Do I always tell the truth? Godzone knows I try, but like all journalists I can only report what people tell me.
Sometimes the result can be misleading: a combination of journalistic enthusiasm combined with lack of clarity which you call lies and I call a misunderstanding.
Recently I published a ‘scoop’ in my Godzone e-weekly The Clarion which revealed that superfast fibre optic was now available to users of our local telephone exchange. Reactions were immediate but mixed.
Delight from those of us who immediately upgraded from a snail’s pace 4megabytes per second to download speeds of up to 80mbps. Disappointment from many others who, upon calling BT, were told that superfast was still not an option.
Confused, I contacted the senior north-east BT executive who had briefed me. His rueful reply? “You may have been a little over-enthusiastic in your publicity or perhaps I should have made myself more clear?
“Only the fibre optic in your village is now live. Nearby villages will go live over the next few months.”
Worse, I now understand that many – if not all – of BT’s rival providers like Talk Talk cannot immediately access the direct-to-premises system BT has installed. So the congratulations I received from Berwick’s Lib Dem MP, Sir Alan Beith, and Tory candidate Anne-Marie Trevelyan were premature, to say the least.

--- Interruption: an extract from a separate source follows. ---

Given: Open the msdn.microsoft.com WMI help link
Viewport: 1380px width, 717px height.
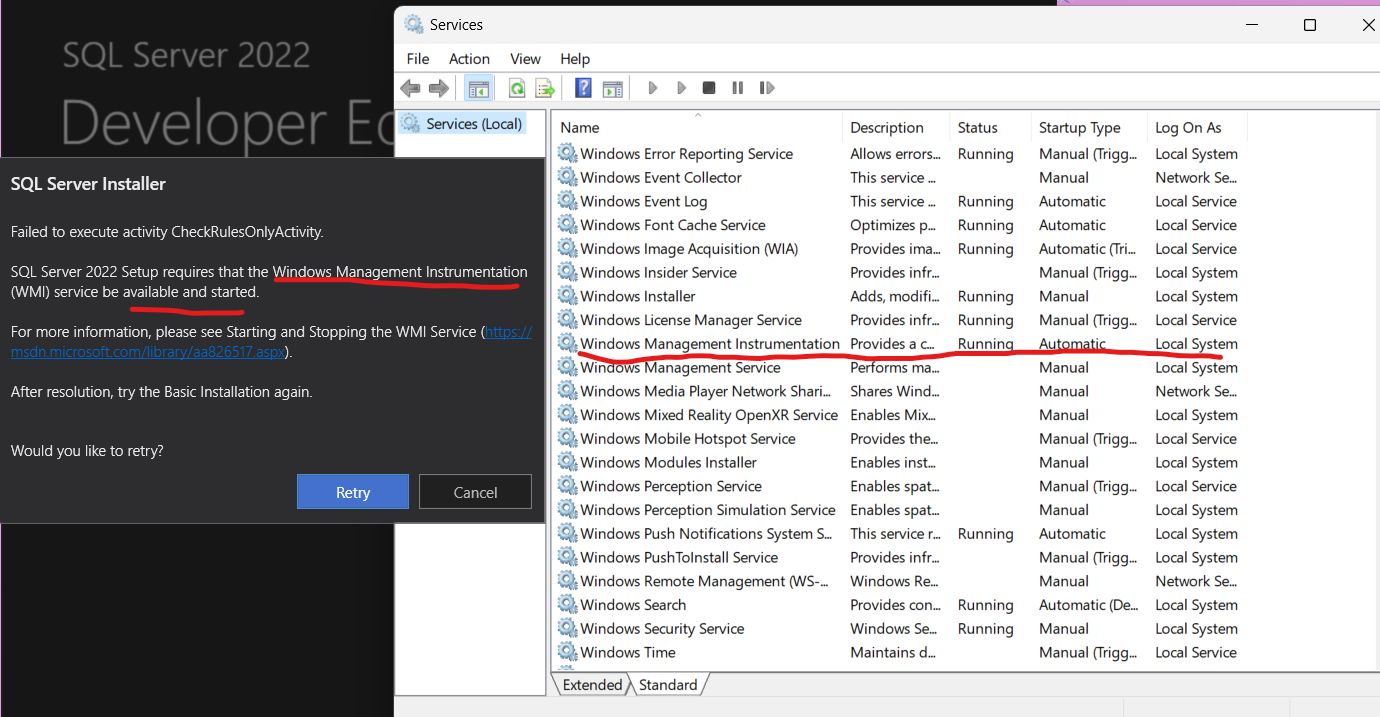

My delight at my good fortune is tempered with this question, which awaits an answer from both political camps: who paid for the infrastructure – pipe-laying, cabling and connecting and so on – which was carried out by BT?
And if taxpayers’ money was used, shouldn’t the resulting network be available to ALL internet service providers?
Anything less and BT is blessed with a self-built monopoly, surely not what the current government had in mind?
:: Talking of truth, a one-eyed journalist is the last thing a hack would ever want to be called but a one-eyed journalist is what I now am. Official!
Not in the partisan sense of taking sides, of course; I really have lost the sight in my left eye as a result of a somewhat chequered recent medical history. As such I may now be entitled to dismiss the male/female gender question on government forms in favour of the altogether more neutral ‘Cyclops’ answer.
Those gimlet-eyed domino pals of mine at the Red Lion shifted swiftly from initial sympathy as my eyelid gradually closed over a still-present but slowly deflating eyeball to one of ribald hostility to my Dick Deadeye impersonation.
“Get yourself an eye patch, Long John!” snarled the Byreman.
“Never did much for Lord Westwood,” snarled Lawnmower the Sunderland fan.
So I went one better: the Alexandra Eye Pavilion in Edinburgh made me a beautiful false eye in acrylic, much thicker than a contact lens, which sits over the eyeball and is moved by my ocular muscles just like the real thing.
Truthfully, the only time you can tell it’s false is the morning after an eye-popping night at the Lion . . . when the REAL one is bloodshot!
:: Still on the subject of truth, my Facebook picked up a post by a f-f-f-fellow from Washington, Tyne & Wear, who published a picture of a Tesco store on Oak Street in London which “refused to serve a solider in uniform because they were afraid it would offend Muslim customers.”
It had, as the b-b-bloke suggested, been distributed by 3,700 “outraged” f-f-Facebookers who must have no s-s-sodding sense at all!
A quick Google check would have told them that (a) the originator was a (one-eyed?) ‘Britain First’ activist with an axe to grind; and (b) the pictured “Tesco store in Oak Street, London” was, in truth, Tesco’s own published photo of their store in Finsbury Park, twenty miles away.
Je suis Charlie Hebdo, after all, and in the spirit and exercise of free speech I’ll fight to the death to protect a man’s right to say what he likes.
But only when there’s as much as a grain of truth in what he says, not when it’s a load of old c-c-cobblers!